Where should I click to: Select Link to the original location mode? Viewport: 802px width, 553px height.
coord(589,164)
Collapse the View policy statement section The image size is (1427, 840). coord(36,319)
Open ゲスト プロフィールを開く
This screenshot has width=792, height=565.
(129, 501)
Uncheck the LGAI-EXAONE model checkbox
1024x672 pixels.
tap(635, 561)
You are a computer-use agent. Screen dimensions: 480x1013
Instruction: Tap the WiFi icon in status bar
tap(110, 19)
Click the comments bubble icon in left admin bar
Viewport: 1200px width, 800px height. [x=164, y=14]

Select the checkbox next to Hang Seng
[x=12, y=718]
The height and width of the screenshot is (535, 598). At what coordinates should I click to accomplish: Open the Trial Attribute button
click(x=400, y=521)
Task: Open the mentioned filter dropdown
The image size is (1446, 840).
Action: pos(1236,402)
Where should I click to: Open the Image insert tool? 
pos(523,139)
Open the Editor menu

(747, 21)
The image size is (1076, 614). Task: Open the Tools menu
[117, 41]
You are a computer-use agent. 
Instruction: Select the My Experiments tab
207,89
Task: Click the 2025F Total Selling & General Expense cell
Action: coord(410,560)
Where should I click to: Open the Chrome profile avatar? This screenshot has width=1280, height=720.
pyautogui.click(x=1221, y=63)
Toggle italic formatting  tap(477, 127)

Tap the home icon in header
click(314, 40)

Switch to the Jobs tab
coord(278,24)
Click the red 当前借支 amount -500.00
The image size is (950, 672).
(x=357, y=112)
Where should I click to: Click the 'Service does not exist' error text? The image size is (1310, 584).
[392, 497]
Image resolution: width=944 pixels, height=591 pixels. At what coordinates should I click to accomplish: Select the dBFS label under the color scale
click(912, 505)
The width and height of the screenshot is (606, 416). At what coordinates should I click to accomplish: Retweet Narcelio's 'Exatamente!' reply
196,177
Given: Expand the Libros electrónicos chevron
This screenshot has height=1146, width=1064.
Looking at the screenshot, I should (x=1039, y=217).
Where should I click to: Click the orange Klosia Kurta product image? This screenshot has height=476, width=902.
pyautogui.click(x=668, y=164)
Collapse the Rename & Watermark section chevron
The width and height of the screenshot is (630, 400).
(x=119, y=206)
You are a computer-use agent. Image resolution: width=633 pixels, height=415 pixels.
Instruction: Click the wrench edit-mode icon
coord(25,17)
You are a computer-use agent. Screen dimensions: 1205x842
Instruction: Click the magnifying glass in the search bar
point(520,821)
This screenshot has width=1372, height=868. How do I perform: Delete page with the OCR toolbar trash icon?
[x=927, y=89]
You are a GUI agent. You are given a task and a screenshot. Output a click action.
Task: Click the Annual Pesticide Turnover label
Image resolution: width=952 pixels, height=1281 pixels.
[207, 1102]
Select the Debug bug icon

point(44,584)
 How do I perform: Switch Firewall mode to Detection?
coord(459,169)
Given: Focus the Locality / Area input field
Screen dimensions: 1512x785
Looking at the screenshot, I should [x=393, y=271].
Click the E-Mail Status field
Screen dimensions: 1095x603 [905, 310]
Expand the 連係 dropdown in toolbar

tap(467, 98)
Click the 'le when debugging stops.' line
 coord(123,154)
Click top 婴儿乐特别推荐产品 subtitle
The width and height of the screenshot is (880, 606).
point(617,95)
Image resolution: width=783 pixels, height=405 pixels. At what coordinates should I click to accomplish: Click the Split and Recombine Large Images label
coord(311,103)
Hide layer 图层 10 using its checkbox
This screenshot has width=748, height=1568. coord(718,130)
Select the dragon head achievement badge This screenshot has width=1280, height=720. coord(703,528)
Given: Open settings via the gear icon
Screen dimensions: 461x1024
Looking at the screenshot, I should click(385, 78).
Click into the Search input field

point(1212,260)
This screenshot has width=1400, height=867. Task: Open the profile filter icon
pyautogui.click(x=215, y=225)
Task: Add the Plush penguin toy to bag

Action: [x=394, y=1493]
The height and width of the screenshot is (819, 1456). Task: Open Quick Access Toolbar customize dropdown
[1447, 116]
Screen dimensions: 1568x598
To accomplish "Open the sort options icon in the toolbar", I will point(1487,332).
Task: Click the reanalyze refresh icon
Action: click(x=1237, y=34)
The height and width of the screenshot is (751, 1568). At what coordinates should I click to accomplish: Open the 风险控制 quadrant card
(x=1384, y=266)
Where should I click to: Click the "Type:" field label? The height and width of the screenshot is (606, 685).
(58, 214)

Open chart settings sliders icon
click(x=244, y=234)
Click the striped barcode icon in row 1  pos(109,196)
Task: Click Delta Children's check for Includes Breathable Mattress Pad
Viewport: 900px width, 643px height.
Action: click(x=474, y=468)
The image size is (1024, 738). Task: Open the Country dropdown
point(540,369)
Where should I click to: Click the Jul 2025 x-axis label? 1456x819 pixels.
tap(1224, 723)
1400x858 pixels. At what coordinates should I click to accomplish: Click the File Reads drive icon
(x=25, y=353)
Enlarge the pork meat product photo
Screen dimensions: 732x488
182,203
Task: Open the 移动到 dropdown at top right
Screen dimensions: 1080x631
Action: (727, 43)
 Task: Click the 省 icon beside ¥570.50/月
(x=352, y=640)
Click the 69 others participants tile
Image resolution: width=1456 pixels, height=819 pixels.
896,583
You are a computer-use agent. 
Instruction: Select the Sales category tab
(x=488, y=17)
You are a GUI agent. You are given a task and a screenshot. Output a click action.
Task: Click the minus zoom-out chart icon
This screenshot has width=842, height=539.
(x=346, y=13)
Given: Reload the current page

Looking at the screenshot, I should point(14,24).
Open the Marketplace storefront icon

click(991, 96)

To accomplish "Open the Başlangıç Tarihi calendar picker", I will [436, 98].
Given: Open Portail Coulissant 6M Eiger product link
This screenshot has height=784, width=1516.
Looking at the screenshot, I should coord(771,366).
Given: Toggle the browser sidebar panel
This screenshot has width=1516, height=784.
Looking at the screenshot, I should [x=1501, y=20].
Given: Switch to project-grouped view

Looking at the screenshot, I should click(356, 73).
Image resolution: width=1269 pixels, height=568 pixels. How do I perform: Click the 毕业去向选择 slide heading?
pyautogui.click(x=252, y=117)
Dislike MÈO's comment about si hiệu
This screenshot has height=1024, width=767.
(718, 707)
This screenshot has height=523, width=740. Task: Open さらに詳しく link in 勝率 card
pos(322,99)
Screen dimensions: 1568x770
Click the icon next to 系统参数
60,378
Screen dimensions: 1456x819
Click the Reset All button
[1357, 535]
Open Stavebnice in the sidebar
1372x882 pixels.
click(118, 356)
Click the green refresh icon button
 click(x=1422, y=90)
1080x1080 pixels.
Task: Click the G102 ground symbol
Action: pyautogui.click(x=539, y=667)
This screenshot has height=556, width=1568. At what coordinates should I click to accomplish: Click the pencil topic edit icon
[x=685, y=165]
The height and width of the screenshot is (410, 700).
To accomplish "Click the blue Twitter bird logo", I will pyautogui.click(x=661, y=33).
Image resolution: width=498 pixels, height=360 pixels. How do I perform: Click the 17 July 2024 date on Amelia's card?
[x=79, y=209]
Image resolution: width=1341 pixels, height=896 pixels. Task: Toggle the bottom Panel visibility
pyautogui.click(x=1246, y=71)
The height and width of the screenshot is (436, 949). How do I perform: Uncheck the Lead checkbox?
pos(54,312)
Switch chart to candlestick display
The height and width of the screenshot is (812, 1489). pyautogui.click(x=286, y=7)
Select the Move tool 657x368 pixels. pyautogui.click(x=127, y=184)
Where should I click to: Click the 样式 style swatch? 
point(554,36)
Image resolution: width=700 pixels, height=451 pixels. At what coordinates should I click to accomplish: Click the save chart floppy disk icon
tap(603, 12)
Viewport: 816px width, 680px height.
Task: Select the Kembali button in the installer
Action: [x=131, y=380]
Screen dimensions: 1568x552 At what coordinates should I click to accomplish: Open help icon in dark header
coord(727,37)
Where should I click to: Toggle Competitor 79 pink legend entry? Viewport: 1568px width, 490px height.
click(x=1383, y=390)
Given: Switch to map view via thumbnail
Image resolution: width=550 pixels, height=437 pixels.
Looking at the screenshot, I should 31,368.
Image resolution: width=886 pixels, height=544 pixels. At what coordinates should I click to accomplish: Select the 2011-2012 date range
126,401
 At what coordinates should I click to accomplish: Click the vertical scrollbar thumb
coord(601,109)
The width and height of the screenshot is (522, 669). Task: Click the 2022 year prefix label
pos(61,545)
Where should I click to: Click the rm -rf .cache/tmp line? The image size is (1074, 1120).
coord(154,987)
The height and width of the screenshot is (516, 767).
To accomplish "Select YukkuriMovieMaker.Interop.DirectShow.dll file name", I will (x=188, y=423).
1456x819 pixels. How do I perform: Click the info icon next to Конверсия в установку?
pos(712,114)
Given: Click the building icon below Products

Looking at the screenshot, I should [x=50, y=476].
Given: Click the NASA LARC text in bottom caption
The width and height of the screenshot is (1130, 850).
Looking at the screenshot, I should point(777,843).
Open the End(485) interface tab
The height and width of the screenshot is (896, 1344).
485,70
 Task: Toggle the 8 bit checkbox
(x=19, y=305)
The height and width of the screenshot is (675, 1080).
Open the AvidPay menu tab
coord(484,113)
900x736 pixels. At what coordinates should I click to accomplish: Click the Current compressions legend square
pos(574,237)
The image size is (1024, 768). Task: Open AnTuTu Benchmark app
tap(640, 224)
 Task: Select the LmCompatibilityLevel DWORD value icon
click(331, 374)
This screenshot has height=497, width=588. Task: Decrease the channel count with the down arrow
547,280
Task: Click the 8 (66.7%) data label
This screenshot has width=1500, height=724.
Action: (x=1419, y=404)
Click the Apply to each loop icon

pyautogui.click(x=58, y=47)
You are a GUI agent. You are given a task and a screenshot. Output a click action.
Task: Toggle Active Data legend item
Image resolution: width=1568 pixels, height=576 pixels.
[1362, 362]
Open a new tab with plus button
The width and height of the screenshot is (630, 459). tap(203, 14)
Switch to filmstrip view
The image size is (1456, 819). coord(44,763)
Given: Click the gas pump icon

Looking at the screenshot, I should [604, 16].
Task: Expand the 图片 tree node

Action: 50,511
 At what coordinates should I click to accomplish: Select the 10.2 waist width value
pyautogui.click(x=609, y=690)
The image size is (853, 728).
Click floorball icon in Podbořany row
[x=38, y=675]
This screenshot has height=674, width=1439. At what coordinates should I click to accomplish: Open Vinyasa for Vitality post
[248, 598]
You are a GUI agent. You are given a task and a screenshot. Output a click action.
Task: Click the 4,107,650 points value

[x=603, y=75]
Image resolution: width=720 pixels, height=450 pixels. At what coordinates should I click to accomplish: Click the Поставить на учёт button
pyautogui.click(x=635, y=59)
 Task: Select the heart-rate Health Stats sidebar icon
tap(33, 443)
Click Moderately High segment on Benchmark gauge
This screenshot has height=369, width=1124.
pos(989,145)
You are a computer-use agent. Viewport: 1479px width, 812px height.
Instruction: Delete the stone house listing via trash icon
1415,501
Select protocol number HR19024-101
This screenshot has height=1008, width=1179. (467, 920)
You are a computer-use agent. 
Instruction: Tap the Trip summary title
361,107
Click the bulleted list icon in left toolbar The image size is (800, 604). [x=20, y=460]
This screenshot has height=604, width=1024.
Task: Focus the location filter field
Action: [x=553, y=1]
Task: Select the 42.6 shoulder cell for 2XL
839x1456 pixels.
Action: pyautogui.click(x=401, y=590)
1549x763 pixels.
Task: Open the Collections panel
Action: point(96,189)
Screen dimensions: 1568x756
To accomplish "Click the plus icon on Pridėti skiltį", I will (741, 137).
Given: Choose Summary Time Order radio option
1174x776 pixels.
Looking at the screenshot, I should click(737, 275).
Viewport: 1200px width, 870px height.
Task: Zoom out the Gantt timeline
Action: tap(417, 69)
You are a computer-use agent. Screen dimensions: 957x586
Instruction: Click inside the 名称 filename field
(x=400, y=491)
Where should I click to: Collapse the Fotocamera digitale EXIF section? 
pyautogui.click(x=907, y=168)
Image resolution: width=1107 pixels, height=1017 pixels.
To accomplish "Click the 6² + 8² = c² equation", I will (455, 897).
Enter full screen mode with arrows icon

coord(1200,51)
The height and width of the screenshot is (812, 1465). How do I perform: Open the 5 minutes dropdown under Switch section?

STATED TASK → Output the listing above, starting with the line containing "Screen dimensions: 1568x552" and going on through the line containing "coord(484,113)", as a Markdown table with a "No." column for the row number and a "Text" column for the line. Skip any blank lines.

SOLVED PROBLEM →
| No. | Text |
|---|---|
| 1 | Screen dimensions: 1568x552 At what coordinates should I click to accomplish: Open help icon in dark header |
| 2 | coord(727,37) |
| 3 | Where should I click to: Toggle Competitor 79 pink legend entry? Viewport: 1568px width, 490px height. |
| 4 | click(x=1383, y=390) |
| 5 | Given: Switch to map view via thumbnail |
| 6 | Image resolution: width=550 pixels, height=437 pixels. |
| 7 | Looking at the screenshot, I should 31,368. |
| 8 | Image resolution: width=886 pixels, height=544 pixels. At what coordinates should I click to accomplish: Select the 2011-2012 date range |
| 9 | 126,401 |
| 10 |  At what coordinates should I click to accomplish: Click the vertical scrollbar thumb |
| 11 | coord(601,109) |
| 12 | The width and height of the screenshot is (522, 669). Task: Click the 2022 year prefix label |
| 13 | pos(61,545) |
| 14 | Where should I click to: Click the rm -rf .cache/tmp line? The image size is (1074, 1120). |
| 15 | coord(154,987) |
| 16 | The height and width of the screenshot is (516, 767). |
| 17 | To accomplish "Select YukkuriMovieMaker.Interop.DirectShow.dll file name", I will (x=188, y=423). |
| 18 | 1456x819 pixels. How do I perform: Click the info icon next to Конверсия в установку? |
| 19 | pos(712,114) |
| 20 | Given: Click the building icon below Products |
| 21 | Looking at the screenshot, I should [x=50, y=476]. |
| 22 | Given: Click the NASA LARC text in bottom caption |
| 23 | The width and height of the screenshot is (1130, 850). |
| 24 | Looking at the screenshot, I should point(777,843). |
| 25 | Open the End(485) interface tab |
| 26 | The height and width of the screenshot is (896, 1344). |
| 27 | 485,70 |
| 28 |  Task: Toggle the 8 bit checkbox |
| 29 | (x=19, y=305) |
| 30 | The height and width of the screenshot is (675, 1080). |
| 31 | Open the AvidPay menu tab |
| 32 | coord(484,113) |